##### DATASET EXTRACT
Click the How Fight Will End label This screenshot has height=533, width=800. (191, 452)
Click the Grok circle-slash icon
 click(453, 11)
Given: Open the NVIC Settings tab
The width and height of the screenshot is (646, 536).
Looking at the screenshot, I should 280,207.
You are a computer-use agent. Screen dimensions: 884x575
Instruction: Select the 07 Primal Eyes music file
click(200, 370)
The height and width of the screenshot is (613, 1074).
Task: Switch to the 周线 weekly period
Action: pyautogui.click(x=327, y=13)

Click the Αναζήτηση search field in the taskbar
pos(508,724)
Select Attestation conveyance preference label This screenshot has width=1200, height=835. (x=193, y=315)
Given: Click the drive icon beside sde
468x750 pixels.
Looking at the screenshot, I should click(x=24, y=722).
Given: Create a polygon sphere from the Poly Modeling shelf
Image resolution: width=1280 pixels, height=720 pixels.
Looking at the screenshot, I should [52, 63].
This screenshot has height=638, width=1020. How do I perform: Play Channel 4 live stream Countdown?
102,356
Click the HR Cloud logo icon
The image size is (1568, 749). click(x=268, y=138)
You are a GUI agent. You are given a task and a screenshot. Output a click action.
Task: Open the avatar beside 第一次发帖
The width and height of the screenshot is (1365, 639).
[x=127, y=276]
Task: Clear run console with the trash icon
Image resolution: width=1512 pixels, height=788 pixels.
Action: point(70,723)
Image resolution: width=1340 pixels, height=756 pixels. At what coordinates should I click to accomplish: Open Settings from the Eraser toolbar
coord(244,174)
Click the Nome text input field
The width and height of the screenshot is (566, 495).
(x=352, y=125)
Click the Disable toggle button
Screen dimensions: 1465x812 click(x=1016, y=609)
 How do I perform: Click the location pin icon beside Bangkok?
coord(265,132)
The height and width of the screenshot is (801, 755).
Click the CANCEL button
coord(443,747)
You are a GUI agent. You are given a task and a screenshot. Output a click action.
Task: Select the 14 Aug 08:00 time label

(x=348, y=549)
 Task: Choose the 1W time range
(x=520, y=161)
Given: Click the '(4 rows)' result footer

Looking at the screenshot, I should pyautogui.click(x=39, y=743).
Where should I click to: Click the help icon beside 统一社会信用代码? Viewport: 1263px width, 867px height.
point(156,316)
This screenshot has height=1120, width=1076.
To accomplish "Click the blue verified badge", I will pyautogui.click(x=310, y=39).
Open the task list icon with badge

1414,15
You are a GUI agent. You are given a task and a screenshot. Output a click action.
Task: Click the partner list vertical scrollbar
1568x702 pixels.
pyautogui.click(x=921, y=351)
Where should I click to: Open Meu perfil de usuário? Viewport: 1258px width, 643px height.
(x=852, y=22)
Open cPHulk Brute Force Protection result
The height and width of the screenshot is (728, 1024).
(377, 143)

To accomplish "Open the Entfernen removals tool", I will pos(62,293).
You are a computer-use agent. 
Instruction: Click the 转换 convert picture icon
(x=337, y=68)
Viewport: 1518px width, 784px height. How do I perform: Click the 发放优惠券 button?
##########
ASSIGNMENT
Transcribe the data above completely and exactly.

TASK SOLUTION
Click the How Fight Will End label This screenshot has height=533, width=800. (191, 452)
Click the Grok circle-slash icon
 click(453, 11)
Given: Open the NVIC Settings tab
The width and height of the screenshot is (646, 536).
Looking at the screenshot, I should 280,207.
You are a computer-use agent. Screen dimensions: 884x575
Instruction: Select the 07 Primal Eyes music file
click(200, 370)
The height and width of the screenshot is (613, 1074).
Task: Switch to the 周线 weekly period
Action: pyautogui.click(x=327, y=13)

Click the Αναζήτηση search field in the taskbar
pos(508,724)
Select Attestation conveyance preference label This screenshot has width=1200, height=835. (x=193, y=315)
Given: Click the drive icon beside sde
468x750 pixels.
Looking at the screenshot, I should click(x=24, y=722).
Given: Create a polygon sphere from the Poly Modeling shelf
Image resolution: width=1280 pixels, height=720 pixels.
Looking at the screenshot, I should [52, 63].
This screenshot has height=638, width=1020. How do I perform: Play Channel 4 live stream Countdown?
102,356
Click the HR Cloud logo icon
The image size is (1568, 749). click(x=268, y=138)
You are a GUI agent. You are given a task and a screenshot. Output a click action.
Task: Open the avatar beside 第一次发帖
The width and height of the screenshot is (1365, 639).
[x=127, y=276]
Task: Clear run console with the trash icon
Image resolution: width=1512 pixels, height=788 pixels.
Action: point(70,723)
Image resolution: width=1340 pixels, height=756 pixels. At what coordinates should I click to accomplish: Open Settings from the Eraser toolbar
coord(244,174)
Click the Nome text input field
The width and height of the screenshot is (566, 495).
(x=352, y=125)
Click the Disable toggle button
Screen dimensions: 1465x812 click(x=1016, y=609)
 How do I perform: Click the location pin icon beside Bangkok?
coord(265,132)
The height and width of the screenshot is (801, 755).
Click the CANCEL button
coord(443,747)
You are a GUI agent. You are given a task and a screenshot. Output a click action.
Task: Select the 14 Aug 08:00 time label

(x=348, y=549)
 Task: Choose the 1W time range
(x=520, y=161)
Given: Click the '(4 rows)' result footer

Looking at the screenshot, I should pyautogui.click(x=39, y=743).
Where should I click to: Click the help icon beside 统一社会信用代码? Viewport: 1263px width, 867px height.
point(156,316)
This screenshot has height=1120, width=1076.
To accomplish "Click the blue verified badge", I will pyautogui.click(x=310, y=39).
Open the task list icon with badge

1414,15
You are a GUI agent. You are given a task and a screenshot. Output a click action.
Task: Click the partner list vertical scrollbar
1568x702 pixels.
pyautogui.click(x=921, y=351)
Where should I click to: Open Meu perfil de usuário? Viewport: 1258px width, 643px height.
(x=852, y=22)
Open cPHulk Brute Force Protection result
The height and width of the screenshot is (728, 1024).
(377, 143)

To accomplish "Open the Entfernen removals tool", I will pos(62,293).
You are a computer-use agent. 
Instruction: Click the 转换 convert picture icon
(x=337, y=68)
Viewport: 1518px width, 784px height. How do I perform: Click the 发放优惠券 button?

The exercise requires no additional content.